Texte d'étude:
▽
Dans un deuxième temps, le Tribunal s’intéresse à l’absence d’autre solution satisfaisante et constate que plusieurs sites d’implantation potentiels ont été écartés, ceux-ci ne constituant pas une solution satisfaisante malgré dix ans de prospection d’un terrain adéquat. Le choix du lieu d’implantation finalement retenu se justifie par sa localisation dans une «dent creuse urbaine» et par sa proximité de nombreux acteurs de la santé.

Dans un troisième temps, le Tribunal examine le maintien, dans un état de conservation favorable, des populations des espèces concernées dans leur aire de répartition naturelle. Cette appréciation, effectuée par l’autorité administrative, se scinde en deux moments.

Tout d’abord, l’autorité administrative détermine l’état de conservation des populations des espèces concernées. En l’espèce, la présence de deux espèces végétales protégées – la Consoude bulbeuse et la Jacinthe de Rome – non recensées dans l’étude environnementale présente au dossier n’a pas empêché le préfet de les intégrer à son arrêté de dérogation. De surcroît, bien que dans son avis, le conseil scientifique régional du patrimoine naturel a relevé l’insuffisance des inventaires floristiques mis en œuvre, la présence de la plante hôte d’une espèce animale protégée – la Diane – ne démontre pas la présence de l’espèce en question sur site. Au regard de ces éléments, le Tribunal déduit que l’état de conservation des espèces concernées n’a pas été sous-évalué par le préfet des Alpes-Maritimes.
△
Exercice: Recopiez mot pour mot l'intégralité du texte sur la dérogation relative aux espèces protégées.

(Entrées issues d'une source de données)
▽
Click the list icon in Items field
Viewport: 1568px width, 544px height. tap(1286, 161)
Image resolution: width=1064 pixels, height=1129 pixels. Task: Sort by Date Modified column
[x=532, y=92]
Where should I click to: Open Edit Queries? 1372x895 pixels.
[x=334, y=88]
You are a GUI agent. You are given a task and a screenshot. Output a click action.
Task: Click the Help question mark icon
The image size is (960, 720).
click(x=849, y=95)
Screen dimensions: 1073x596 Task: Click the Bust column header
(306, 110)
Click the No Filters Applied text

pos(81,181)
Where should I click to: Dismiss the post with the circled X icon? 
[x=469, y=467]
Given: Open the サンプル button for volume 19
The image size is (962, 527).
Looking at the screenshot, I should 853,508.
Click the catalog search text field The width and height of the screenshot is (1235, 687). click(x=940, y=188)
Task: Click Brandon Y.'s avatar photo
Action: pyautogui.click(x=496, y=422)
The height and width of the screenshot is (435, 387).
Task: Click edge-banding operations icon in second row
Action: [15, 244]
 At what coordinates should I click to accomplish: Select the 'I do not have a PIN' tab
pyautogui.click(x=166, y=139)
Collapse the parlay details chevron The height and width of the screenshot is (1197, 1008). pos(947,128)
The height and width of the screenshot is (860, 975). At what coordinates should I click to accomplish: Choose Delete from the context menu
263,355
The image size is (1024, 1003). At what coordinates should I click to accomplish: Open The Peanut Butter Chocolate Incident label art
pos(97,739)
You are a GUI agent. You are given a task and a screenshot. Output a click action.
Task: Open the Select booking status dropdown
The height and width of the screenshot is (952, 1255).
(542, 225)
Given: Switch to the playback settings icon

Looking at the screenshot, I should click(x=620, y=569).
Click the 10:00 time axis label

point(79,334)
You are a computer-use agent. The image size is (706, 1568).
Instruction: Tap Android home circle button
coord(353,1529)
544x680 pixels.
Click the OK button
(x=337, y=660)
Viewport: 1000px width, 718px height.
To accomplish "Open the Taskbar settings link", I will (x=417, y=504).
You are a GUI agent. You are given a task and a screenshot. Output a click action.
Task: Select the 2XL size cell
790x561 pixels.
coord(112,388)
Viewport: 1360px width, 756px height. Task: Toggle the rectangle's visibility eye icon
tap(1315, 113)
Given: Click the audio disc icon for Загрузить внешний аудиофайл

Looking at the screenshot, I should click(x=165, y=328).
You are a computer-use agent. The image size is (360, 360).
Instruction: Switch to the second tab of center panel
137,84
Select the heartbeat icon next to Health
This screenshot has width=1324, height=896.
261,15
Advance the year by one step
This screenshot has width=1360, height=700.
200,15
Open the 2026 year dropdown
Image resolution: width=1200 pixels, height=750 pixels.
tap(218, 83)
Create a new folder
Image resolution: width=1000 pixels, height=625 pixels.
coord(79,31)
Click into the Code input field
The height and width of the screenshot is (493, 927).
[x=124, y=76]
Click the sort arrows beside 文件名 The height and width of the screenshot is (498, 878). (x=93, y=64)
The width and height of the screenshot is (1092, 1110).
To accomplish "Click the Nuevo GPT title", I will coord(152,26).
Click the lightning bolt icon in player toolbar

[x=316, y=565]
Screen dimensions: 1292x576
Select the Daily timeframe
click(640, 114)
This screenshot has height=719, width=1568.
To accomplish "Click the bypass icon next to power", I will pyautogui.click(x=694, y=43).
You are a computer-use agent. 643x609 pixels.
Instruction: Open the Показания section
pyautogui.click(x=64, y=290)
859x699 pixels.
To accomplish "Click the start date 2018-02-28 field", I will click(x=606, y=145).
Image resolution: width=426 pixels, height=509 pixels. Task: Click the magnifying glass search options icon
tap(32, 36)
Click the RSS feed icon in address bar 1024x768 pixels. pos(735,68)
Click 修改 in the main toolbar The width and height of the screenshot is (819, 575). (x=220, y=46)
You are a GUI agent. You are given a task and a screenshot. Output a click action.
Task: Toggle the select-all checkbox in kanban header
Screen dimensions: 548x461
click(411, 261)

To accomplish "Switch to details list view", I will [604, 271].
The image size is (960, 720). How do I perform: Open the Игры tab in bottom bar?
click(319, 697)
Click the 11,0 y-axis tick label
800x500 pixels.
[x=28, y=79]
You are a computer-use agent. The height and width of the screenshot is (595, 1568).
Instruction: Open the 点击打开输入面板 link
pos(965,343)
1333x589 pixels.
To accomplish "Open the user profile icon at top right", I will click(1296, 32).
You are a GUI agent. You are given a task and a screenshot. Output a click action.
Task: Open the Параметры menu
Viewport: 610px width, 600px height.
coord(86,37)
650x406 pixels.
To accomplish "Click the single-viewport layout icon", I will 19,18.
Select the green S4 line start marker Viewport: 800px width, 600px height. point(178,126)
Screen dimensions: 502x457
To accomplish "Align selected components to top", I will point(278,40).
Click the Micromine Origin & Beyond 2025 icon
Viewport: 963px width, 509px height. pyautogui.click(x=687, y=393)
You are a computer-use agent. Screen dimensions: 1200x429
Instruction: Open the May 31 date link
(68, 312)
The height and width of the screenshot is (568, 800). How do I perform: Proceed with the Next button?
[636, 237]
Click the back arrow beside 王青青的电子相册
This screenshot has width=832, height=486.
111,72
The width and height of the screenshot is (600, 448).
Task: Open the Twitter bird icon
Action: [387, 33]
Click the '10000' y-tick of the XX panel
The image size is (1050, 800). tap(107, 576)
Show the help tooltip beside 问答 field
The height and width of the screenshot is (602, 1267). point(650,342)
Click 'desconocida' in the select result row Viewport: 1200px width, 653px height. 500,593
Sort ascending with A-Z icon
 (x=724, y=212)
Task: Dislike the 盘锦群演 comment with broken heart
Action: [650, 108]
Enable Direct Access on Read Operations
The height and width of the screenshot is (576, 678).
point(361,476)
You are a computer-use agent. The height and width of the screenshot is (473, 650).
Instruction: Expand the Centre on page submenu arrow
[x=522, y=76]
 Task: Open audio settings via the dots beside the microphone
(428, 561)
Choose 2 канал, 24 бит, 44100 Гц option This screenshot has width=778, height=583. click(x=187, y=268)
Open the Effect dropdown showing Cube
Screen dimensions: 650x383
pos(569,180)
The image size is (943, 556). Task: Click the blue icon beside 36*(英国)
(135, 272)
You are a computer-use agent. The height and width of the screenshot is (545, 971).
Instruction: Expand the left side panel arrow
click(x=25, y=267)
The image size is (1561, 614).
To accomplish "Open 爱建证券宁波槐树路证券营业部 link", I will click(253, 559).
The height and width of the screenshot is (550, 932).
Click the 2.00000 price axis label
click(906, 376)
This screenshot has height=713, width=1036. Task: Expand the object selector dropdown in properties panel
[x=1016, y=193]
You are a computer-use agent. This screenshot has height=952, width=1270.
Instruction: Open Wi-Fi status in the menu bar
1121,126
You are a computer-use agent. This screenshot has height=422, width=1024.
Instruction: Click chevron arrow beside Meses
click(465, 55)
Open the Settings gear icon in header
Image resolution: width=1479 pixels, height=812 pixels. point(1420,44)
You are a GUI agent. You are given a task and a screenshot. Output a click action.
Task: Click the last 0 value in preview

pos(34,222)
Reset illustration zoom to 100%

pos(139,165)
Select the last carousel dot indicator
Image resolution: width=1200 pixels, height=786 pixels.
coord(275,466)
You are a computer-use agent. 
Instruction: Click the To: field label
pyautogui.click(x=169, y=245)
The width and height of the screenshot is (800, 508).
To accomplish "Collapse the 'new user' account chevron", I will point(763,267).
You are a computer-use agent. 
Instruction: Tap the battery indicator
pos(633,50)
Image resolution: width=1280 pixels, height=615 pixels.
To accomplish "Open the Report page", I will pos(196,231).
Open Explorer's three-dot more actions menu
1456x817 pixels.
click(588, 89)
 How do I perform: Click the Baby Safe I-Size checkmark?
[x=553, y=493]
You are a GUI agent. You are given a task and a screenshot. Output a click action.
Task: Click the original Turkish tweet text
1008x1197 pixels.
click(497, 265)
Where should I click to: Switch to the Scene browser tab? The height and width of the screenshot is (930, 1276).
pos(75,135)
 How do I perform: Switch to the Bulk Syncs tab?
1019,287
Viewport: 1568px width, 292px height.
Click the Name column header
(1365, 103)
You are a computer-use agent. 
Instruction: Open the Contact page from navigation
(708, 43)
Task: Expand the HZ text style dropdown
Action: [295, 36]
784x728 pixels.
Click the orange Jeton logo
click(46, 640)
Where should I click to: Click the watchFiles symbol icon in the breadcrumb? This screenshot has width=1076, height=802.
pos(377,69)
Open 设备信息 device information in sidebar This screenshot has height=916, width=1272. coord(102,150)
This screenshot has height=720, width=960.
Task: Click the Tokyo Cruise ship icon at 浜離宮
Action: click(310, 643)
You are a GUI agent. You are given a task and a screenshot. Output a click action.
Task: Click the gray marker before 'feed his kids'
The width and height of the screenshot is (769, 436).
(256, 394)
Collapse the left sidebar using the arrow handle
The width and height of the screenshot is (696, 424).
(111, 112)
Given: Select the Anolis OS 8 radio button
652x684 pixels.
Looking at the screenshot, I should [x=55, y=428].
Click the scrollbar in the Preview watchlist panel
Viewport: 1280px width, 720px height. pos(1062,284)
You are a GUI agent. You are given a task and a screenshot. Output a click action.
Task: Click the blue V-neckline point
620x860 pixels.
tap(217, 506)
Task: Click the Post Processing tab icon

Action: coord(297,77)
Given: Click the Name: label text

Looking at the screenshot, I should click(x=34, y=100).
△
Résultat ci-dessous:
Dans un deuxième temps, le Tribunal s’intéresse à l’absence d’autre solution satisfaisante et constate que plusieurs sites d’implantation potentiels ont été écartés, ceux-ci ne constituant pas une solution satisfaisante malgré dix ans de prospection d’un terrain adéquat. Le choix du lieu d’implantation finalement retenu se justifie par sa localisation dans une «dent creuse urbaine» et par sa proximité de nombreux acteurs de la santé.

Dans un troisième temps, le Tribunal examine le maintien, dans un état de conservation favorable, des populations des espèces concernées dans leur aire de répartition naturelle. Cette appréciation, effectuée par l’autorité administrative, se scinde en deux moments.

Tout d’abord, l’autorité administrative détermine l’état de conservation des populations des espèces concernées. En l’espèce, la présence de deux espèces végétales protégées – la Consoude bulbeuse et la Jacinthe de Rome – non recensées dans l’étude environnementale présente au dossier n’a pas empêché le préfet de les intégrer à son arrêté de dérogation. De surcroît, bien que dans son avis, le conseil scientifique régional du patrimoine naturel a relevé l’insuffisance des inventaires floristiques mis en œuvre, la présence de la plante hôte d’une espèce animale protégée – la Diane – ne démontre pas la présence de l’espèce en question sur site. Au regard de ces éléments, le Tribunal déduit que l’état de conservation des espèces concernées n’a pas été sous-évalué par le préfet des Alpes-Maritimes.